### WORK ORDER:
Return the part that opens with the line containing "coordinates (300, 436)." and closes with the line containing "center [564, 394].", copying each line exactly as it appears in the records below.

### STORED DATA:
--- START ---
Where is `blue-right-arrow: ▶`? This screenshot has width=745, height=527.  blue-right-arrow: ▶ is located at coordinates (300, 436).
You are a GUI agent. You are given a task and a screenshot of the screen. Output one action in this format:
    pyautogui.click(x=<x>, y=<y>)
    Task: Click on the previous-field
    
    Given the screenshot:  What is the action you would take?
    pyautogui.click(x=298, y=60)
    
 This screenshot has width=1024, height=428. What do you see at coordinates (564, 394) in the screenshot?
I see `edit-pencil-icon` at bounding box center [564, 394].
--- END ---
--- START ---
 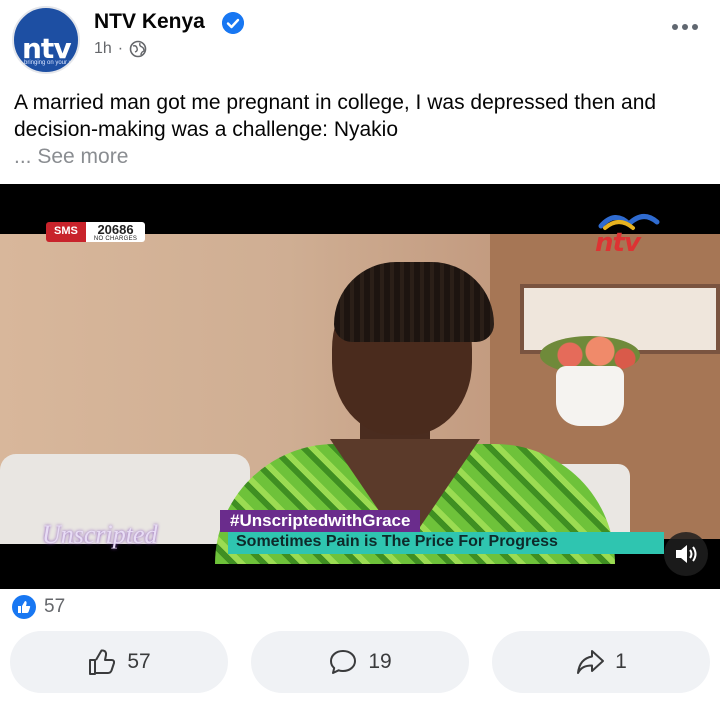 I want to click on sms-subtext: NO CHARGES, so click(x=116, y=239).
--- END ---
### WRITTEN ANSWER:
Where is `blue-right-arrow: ▶`? This screenshot has width=745, height=527.  blue-right-arrow: ▶ is located at coordinates (300, 436).
You are a GUI agent. You are given a task and a screenshot of the screen. Output one action in this format:
    pyautogui.click(x=<x>, y=<y>)
    Task: Click on the previous-field
    
    Given the screenshot:  What is the action you would take?
    pyautogui.click(x=298, y=60)
    
 This screenshot has width=1024, height=428. What do you see at coordinates (564, 394) in the screenshot?
I see `edit-pencil-icon` at bounding box center [564, 394].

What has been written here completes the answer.